Your goal
Only one portion of the data is to be written out: from the line bearing "Where should I click to: View" through the line bearing "The height and width of the screenshot is (866, 998).". Write it exactly as it appears.

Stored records

****************************************

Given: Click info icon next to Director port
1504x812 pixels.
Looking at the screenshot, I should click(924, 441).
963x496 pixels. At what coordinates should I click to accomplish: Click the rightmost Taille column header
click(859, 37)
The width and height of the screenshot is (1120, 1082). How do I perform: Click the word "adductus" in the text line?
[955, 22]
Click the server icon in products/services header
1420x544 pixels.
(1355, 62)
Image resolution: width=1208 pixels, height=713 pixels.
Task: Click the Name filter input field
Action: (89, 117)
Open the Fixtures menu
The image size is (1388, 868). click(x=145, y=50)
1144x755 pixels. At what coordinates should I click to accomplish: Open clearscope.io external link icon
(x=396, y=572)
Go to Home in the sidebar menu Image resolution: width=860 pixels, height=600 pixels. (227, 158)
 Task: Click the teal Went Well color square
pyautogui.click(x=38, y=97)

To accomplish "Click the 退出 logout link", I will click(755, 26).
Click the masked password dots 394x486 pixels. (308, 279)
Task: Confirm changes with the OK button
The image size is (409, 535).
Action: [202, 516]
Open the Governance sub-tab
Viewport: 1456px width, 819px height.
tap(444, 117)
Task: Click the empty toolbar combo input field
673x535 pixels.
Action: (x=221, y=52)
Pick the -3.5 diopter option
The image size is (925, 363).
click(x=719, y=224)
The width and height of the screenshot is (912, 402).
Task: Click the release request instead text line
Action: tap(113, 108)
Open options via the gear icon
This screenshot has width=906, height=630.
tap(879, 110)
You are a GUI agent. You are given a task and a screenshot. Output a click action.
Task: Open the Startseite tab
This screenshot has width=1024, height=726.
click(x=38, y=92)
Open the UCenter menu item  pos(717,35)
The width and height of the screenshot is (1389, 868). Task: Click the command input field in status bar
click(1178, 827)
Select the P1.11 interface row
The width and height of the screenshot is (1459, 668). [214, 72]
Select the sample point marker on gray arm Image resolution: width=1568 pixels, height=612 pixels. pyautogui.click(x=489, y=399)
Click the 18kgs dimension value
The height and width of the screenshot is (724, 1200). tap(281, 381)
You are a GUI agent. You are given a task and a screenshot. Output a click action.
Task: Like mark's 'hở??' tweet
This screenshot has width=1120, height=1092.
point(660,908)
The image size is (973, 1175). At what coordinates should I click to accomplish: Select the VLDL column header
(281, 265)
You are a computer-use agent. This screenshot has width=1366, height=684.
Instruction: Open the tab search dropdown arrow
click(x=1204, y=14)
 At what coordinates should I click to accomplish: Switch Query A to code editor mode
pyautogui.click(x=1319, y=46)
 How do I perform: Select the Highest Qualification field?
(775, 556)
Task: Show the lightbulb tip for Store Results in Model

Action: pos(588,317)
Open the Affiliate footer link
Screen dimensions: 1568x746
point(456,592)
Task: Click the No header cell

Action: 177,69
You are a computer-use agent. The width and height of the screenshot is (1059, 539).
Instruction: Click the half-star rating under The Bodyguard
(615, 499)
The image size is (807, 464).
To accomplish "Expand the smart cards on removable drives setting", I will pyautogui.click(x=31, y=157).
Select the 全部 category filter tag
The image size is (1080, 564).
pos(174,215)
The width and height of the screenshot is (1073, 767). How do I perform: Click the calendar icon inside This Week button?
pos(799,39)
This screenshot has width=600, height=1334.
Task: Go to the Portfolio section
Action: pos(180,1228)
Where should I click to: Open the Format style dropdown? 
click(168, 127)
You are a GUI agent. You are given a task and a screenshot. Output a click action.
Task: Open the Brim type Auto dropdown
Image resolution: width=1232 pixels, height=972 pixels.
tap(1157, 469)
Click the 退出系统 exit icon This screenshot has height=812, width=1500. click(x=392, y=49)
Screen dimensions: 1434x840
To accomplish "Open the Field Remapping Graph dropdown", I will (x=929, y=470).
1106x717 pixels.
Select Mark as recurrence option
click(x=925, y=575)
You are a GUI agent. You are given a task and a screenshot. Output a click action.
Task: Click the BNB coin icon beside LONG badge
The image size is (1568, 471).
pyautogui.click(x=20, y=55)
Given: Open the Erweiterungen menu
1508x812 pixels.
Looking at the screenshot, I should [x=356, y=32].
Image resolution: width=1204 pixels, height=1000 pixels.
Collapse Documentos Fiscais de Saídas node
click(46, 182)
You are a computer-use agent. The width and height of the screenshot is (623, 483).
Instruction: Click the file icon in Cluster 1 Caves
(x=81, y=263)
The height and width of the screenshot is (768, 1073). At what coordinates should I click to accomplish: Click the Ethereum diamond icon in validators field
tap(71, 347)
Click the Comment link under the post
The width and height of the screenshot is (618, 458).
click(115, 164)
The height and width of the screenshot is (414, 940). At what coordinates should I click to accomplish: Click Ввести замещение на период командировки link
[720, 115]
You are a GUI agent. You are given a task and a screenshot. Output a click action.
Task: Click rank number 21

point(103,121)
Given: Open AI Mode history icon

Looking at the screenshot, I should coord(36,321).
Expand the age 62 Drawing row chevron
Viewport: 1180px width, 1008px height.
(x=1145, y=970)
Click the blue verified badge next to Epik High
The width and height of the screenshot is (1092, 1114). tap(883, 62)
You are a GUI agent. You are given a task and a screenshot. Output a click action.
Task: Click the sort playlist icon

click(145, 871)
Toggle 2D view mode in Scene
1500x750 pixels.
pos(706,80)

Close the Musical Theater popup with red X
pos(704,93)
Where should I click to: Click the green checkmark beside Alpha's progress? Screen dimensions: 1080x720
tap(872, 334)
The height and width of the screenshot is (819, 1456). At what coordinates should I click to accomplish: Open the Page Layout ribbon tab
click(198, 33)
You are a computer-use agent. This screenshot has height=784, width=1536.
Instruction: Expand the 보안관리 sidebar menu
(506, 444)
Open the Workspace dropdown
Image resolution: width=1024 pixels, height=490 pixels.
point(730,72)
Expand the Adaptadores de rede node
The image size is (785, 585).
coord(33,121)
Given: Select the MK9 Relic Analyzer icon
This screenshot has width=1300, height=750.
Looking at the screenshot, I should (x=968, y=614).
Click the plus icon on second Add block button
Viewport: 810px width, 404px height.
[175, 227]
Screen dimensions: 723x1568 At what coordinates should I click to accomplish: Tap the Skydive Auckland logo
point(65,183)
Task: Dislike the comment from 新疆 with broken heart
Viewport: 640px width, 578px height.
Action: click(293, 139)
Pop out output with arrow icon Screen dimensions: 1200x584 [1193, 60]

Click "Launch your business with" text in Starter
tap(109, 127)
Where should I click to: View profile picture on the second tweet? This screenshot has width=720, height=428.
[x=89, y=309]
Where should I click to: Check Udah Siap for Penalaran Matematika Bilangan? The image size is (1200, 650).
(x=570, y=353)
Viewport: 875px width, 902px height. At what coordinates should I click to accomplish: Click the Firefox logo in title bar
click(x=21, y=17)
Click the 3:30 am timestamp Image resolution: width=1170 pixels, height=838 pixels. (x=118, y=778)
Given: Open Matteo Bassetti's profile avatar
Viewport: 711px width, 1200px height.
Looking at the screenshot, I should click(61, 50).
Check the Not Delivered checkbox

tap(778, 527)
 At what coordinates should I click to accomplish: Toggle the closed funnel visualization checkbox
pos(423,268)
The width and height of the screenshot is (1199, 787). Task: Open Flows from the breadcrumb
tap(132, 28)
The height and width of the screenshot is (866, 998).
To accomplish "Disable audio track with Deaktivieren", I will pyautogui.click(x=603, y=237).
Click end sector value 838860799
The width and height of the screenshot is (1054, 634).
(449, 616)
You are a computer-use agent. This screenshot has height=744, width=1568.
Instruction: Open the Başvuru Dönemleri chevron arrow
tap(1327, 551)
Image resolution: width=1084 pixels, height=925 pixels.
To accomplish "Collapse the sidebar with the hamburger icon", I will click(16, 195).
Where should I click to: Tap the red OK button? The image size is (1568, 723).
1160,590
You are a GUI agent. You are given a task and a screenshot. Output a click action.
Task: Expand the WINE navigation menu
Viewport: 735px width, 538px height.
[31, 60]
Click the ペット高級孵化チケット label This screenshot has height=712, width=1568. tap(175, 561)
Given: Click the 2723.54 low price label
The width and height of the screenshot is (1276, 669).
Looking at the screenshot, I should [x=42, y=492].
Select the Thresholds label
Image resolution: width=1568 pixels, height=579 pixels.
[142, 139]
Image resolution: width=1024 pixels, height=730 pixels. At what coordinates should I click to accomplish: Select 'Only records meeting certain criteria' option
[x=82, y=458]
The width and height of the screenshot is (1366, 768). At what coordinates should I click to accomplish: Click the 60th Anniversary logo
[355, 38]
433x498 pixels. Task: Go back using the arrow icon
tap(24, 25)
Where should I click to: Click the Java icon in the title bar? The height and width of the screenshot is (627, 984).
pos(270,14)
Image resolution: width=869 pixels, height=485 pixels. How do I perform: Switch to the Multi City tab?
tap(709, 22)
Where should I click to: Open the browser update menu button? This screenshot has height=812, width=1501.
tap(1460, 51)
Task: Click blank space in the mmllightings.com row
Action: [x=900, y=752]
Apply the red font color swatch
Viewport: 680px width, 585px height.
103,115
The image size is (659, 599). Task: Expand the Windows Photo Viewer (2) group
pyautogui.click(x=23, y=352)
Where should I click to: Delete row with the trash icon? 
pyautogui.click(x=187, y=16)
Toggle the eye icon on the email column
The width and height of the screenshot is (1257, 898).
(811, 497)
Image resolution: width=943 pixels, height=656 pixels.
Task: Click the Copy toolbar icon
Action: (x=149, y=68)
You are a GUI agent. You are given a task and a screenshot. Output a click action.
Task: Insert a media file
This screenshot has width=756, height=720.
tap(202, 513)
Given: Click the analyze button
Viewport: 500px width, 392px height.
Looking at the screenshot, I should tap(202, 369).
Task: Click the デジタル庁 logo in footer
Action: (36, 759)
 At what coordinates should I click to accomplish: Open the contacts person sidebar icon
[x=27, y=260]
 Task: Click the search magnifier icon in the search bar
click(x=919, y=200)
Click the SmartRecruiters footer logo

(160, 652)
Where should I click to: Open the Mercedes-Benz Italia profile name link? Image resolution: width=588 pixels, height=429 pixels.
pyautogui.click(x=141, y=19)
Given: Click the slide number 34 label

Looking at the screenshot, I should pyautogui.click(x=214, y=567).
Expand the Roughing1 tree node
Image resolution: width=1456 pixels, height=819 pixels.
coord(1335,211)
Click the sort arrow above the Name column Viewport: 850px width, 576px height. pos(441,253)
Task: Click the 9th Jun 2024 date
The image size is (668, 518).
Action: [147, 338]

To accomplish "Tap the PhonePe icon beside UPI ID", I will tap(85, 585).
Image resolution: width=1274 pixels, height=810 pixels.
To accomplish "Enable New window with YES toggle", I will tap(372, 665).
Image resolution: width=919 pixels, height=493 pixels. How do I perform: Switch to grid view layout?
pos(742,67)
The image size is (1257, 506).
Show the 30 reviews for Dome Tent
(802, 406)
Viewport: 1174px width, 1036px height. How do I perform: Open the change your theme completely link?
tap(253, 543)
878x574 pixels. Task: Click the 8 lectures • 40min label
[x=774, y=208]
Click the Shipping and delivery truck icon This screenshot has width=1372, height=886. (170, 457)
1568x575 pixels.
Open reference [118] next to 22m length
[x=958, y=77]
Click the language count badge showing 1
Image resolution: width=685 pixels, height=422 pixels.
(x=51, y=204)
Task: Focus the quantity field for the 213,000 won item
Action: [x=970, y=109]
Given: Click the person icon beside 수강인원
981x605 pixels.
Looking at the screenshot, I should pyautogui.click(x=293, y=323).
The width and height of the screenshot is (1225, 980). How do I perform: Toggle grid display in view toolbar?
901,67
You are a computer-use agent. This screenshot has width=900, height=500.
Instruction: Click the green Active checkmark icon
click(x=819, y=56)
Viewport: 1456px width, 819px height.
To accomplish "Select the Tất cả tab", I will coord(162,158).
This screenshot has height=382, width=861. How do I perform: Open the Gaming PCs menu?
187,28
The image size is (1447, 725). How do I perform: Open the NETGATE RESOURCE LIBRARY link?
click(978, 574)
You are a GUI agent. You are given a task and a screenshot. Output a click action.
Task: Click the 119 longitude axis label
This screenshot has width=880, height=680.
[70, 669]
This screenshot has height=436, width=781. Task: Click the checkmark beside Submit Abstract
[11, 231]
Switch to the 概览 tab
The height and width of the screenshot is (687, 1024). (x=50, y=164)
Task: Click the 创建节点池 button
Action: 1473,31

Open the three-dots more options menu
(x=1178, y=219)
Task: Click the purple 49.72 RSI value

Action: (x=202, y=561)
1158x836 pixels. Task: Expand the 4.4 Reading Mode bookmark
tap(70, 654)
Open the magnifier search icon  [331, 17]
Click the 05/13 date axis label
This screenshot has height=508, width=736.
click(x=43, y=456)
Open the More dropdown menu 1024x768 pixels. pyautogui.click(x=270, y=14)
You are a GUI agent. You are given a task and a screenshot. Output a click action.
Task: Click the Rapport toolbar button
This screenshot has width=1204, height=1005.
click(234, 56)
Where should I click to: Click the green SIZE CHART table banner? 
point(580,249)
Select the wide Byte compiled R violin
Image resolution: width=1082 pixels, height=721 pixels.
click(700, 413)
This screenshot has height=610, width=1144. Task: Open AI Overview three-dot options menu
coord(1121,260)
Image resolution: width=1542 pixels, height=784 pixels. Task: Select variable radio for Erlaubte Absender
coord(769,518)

****************************************

Response area
Where should I click to: View profile picture on the second tweet? This screenshot has width=720, height=428.
[x=89, y=309]
Where should I click to: Check Udah Siap for Penalaran Matematika Bilangan? The image size is (1200, 650).
(x=570, y=353)
Viewport: 875px width, 902px height. At what coordinates should I click to accomplish: Click the Firefox logo in title bar
click(x=21, y=17)
Click the 3:30 am timestamp Image resolution: width=1170 pixels, height=838 pixels. (x=118, y=778)
Given: Open Matteo Bassetti's profile avatar
Viewport: 711px width, 1200px height.
Looking at the screenshot, I should click(61, 50).
Check the Not Delivered checkbox

tap(778, 527)
 At what coordinates should I click to accomplish: Toggle the closed funnel visualization checkbox
pos(423,268)
The width and height of the screenshot is (1199, 787). Task: Open Flows from the breadcrumb
tap(132, 28)
The height and width of the screenshot is (866, 998).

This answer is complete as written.